Remix.run Logo
zozbot234 4 hours ago

If you can get near 100% utilization for your own GPUs (i.e. you're letting requests run overnight and not insisting on any kind of realtime response) it starts to make sense. OpenRouter doesn't have any kind of batched requests API that would let you leverage that possibility.

spmurrayzzz 3 hours ago | parent | next [-]

For inference, even with continuous batching, getting 100% MFUs is basically impossible to do in practice. Even the frontier labs struggle with this in highly efficient infiniband clusters. Its slightly better with training workloads just due to all the batching and parallel compute, but still mostly unattainable with consumer rigs (you spend a lot of time waiting for I/O).
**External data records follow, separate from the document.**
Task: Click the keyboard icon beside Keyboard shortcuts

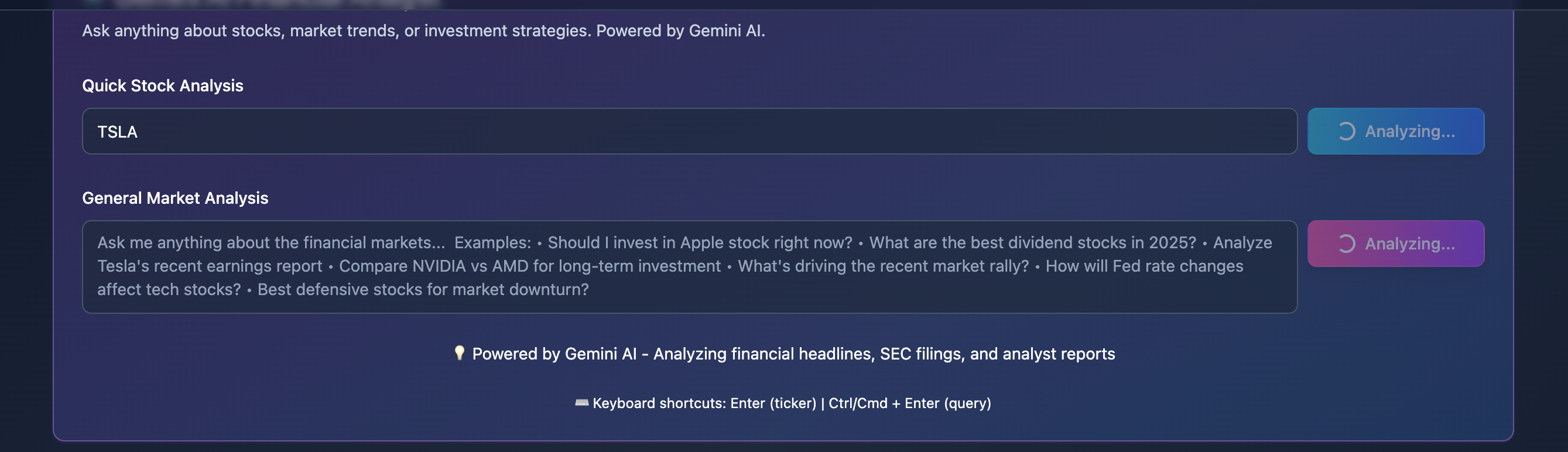Action: pyautogui.click(x=581, y=403)
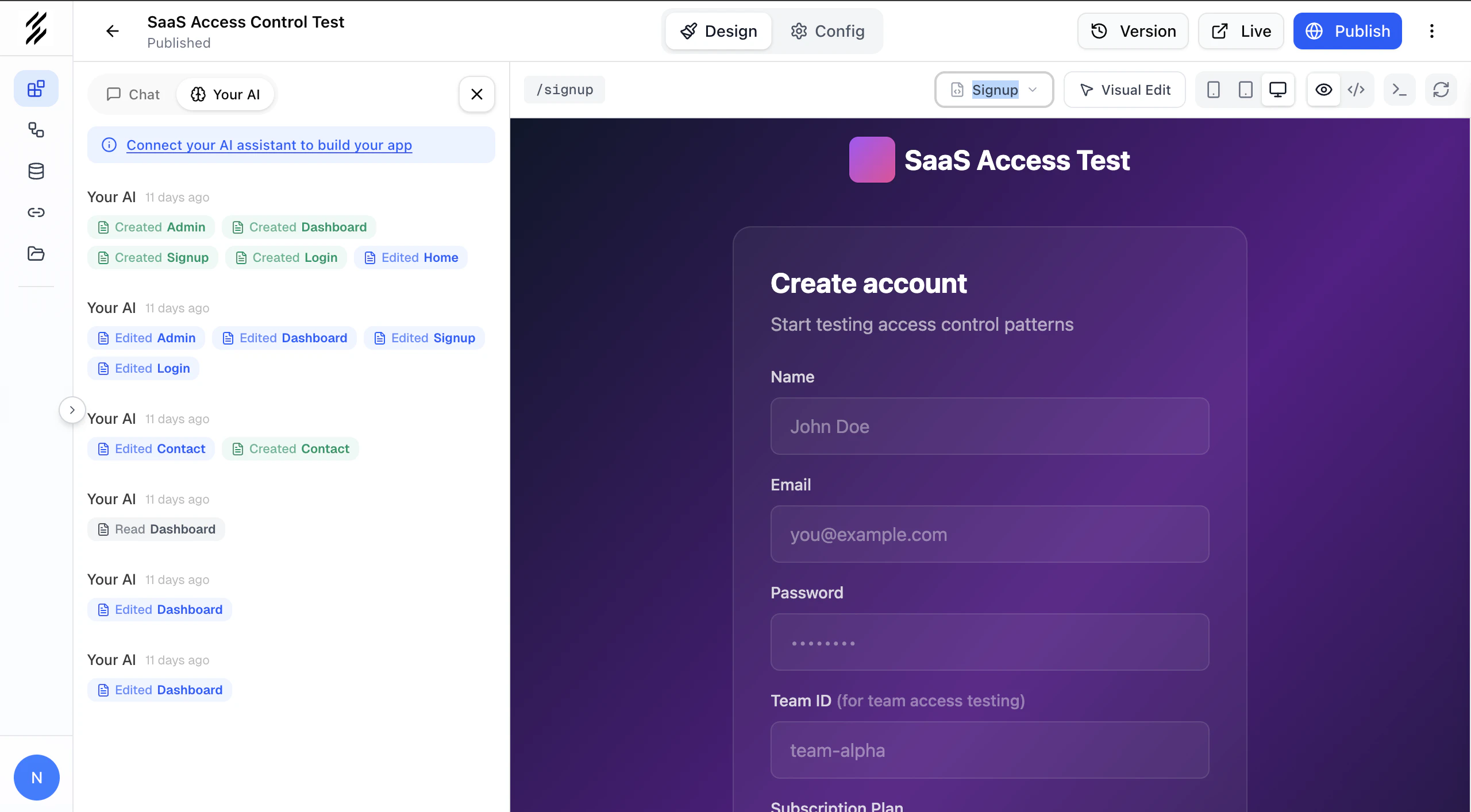1471x812 pixels.
Task: Open the files folder sidebar icon
Action: pos(36,253)
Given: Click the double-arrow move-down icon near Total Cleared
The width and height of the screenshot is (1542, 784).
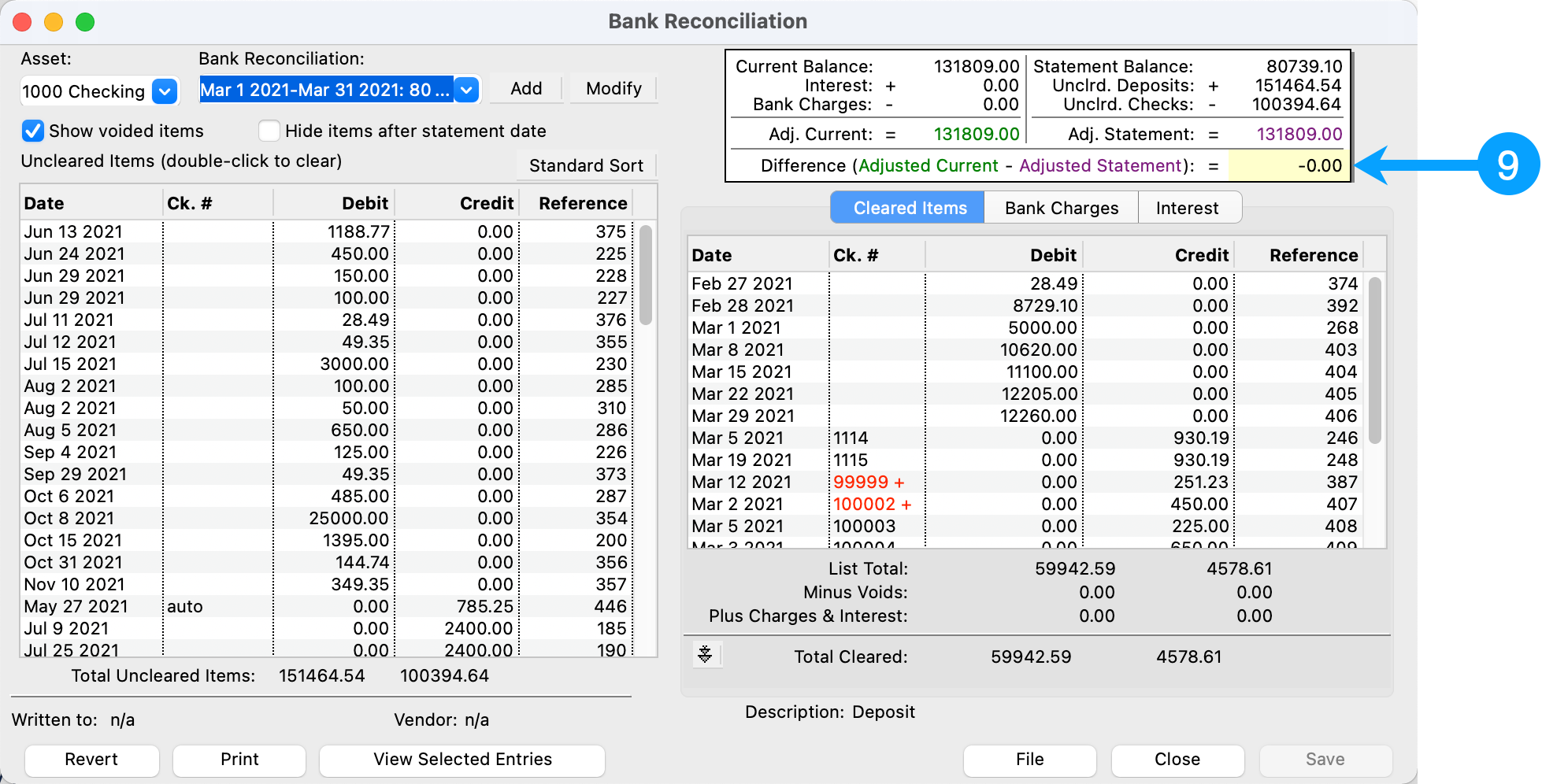Looking at the screenshot, I should [x=705, y=654].
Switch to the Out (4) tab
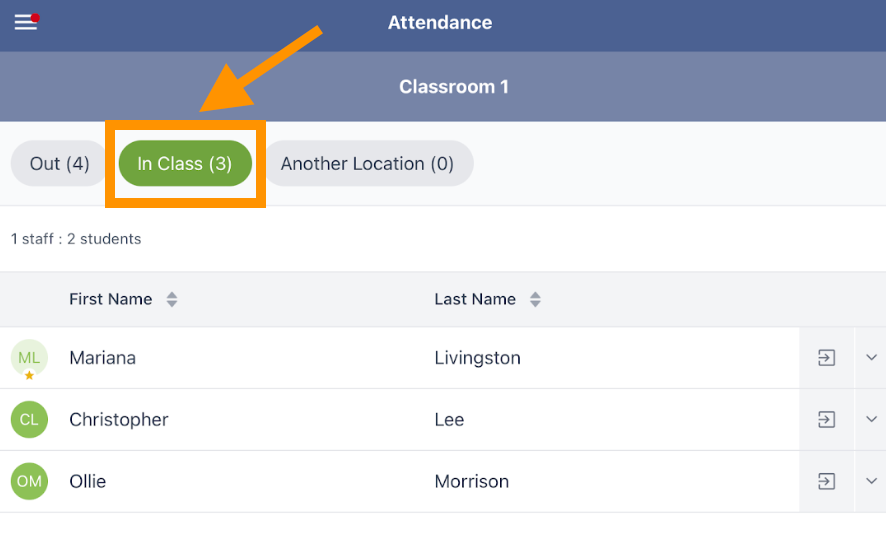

I also don't think the 100% util is necessary either, to be fair. I get a lot of value out of my two rigs (2x rtx pro 6000, and 4x 3090) even though it may not be 24/7 100% MFU. I'm always training, generating datasets, running agents, etc. I would never consider this a positive ROI measured against capex though, that's not really the point.

zozbot234 3 hours ago | parent [-]

Isn't this just saying that your GPU use is bottlenecked by things such as VRAM bandwidth and RAM-VRAM transfers? That's normal and expected.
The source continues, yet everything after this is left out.